Figure 5. Delayed CTLA4-Ig rescued allogeneic heterotopic heart transplants but did not reverse established damage.

A, Diagram of experimental protocol. C57BL/6 mice were given heterotopic BALB/c hearts, and given 250μg CTLA4-Ig 2x/week starting 6d post-transplantation until sacrifice, and compared with untreated controls. Hyperimmune sera (250 uL/mouse) was injected i.v. either at D0 or D6 post-transplantation, concurrently with the initiation of CTLA4-Ig treatment.
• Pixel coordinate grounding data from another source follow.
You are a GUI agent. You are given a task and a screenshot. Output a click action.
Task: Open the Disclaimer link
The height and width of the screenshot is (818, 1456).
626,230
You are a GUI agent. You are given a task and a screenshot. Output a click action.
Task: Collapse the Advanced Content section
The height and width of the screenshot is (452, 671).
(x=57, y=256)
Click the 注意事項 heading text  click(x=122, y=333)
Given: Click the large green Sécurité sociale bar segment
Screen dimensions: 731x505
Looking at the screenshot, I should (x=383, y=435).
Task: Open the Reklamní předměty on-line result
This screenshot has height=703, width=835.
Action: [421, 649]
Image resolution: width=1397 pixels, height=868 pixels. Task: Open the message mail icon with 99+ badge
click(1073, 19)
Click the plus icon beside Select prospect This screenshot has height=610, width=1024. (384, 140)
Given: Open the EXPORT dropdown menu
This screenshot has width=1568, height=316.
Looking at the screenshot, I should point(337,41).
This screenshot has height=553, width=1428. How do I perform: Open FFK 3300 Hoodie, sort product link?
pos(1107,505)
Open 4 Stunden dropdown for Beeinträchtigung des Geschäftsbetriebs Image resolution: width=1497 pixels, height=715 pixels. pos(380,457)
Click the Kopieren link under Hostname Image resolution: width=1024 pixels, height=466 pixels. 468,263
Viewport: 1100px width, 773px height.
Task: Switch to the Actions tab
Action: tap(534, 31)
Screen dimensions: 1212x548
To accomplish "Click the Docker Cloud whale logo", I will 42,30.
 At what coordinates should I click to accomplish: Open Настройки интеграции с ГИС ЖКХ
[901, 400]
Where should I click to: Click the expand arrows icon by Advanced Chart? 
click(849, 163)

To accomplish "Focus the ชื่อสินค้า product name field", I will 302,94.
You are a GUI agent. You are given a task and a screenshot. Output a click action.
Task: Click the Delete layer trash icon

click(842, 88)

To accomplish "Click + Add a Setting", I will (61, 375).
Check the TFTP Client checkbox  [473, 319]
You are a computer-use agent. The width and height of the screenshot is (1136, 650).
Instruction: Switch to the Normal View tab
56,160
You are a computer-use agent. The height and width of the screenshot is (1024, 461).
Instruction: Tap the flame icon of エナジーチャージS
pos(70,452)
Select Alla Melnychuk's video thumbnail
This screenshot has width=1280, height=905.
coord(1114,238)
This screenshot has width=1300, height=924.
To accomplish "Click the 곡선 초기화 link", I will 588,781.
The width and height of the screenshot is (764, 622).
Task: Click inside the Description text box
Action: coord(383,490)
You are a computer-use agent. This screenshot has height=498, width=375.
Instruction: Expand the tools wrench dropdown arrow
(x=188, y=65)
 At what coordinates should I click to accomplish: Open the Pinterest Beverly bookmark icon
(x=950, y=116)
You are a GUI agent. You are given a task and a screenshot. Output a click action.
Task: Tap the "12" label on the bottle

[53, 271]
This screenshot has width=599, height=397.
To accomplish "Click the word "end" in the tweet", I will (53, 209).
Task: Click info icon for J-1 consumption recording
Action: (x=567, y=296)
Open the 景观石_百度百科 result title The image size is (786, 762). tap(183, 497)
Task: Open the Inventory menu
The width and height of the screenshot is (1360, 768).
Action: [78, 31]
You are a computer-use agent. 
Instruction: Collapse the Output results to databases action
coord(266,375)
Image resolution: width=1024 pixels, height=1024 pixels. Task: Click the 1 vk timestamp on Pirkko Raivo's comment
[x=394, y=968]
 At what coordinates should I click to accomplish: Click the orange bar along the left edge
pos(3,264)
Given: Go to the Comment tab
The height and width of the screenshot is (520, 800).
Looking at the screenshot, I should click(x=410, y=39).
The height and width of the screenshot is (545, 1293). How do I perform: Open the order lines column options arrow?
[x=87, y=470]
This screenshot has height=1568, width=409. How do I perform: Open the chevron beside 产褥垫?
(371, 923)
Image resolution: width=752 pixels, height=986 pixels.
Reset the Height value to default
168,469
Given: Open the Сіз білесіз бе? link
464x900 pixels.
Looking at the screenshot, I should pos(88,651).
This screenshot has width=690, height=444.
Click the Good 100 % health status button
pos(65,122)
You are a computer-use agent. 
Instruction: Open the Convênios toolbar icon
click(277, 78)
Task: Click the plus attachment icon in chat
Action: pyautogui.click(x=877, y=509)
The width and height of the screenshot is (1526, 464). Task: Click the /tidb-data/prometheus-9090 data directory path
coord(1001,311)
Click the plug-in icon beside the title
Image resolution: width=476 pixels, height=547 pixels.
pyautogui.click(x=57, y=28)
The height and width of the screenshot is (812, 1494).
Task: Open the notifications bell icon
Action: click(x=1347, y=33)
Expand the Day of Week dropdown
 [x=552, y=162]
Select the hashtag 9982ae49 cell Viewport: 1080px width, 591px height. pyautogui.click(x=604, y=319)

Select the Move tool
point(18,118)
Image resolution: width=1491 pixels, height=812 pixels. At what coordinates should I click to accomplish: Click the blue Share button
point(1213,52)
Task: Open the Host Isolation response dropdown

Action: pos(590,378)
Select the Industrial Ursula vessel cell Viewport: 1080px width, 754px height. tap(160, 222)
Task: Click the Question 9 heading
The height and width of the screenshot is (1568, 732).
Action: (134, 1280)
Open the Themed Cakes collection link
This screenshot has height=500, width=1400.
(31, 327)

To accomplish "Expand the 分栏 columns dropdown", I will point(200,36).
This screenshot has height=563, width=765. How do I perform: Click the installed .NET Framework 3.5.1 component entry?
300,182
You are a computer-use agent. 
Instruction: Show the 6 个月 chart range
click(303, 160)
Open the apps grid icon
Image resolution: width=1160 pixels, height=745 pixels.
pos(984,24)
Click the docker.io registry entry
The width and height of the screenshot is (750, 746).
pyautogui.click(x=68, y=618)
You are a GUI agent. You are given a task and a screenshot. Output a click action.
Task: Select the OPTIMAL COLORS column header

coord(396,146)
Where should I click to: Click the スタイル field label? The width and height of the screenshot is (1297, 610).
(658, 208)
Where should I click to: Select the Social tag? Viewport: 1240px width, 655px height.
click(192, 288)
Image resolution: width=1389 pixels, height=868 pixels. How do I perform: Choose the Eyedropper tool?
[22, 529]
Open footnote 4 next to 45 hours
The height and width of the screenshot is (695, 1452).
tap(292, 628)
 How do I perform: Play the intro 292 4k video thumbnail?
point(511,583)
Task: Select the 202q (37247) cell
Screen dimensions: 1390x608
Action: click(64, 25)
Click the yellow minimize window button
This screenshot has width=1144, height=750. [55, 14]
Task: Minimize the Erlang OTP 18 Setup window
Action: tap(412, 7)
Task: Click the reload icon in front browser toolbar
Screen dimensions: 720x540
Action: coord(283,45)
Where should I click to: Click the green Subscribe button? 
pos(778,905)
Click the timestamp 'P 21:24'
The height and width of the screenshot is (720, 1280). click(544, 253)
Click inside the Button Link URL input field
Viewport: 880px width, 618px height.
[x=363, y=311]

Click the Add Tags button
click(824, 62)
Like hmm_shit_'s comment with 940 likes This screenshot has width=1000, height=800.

B, Histology of acutely rejecting (AR) hearts at 6d post-transplantation (Left, H&E staining, 10x magnification. Center, C4d staining, 40x magnification) or at 30d post-transplant from animals treated with CTLA4-Ig from day 6-30 post-transplant (Right, C4d staining, 40x magnification). A quantification of C4d deposition of AR hearts (NoRx D6) on day 6 post-transplant, as well as CTLA4-Ig D6+ and CTLA4-Ig D0+ on day 30 post-transplantation, is shown (far right). C, Spleens and axial, brachial, and inguinal LN cells were pooled and the total number of H-2K^d-binding B cells/per mouse were determined on day 14 post-transplantation for naïve, day 6 or 14 post-heart transplant recipients with no treatment (No Rx), or treatment with CTLA4-Ig from day 6-14 post-transplantation. D, Total number of GC B cells among H-2K^d-specific B cells with a GC phenotype. (N=4-8 per group from 4 independent experiments). E, Circulating donor-specific IgG antibodies (DSA-IgG) levels in transplanted mice at day 6-7 or ≥30 post-transplantation ± CTLA4-Ig. F, Survival of allografts in untreated and delayed CTLA4-Ig-treatment (N=6-12 per group from 5 independent experiments). Some mice received 250 uL/mouse of pooled hyperimmune serum at time of CTLA4-Ig treatment (Day0+ (N=3) or D6+ N=5 from 2 independent experiments). Statistically significant differences are indicated (*p<0.05, **p<0.01, ***p<0.005).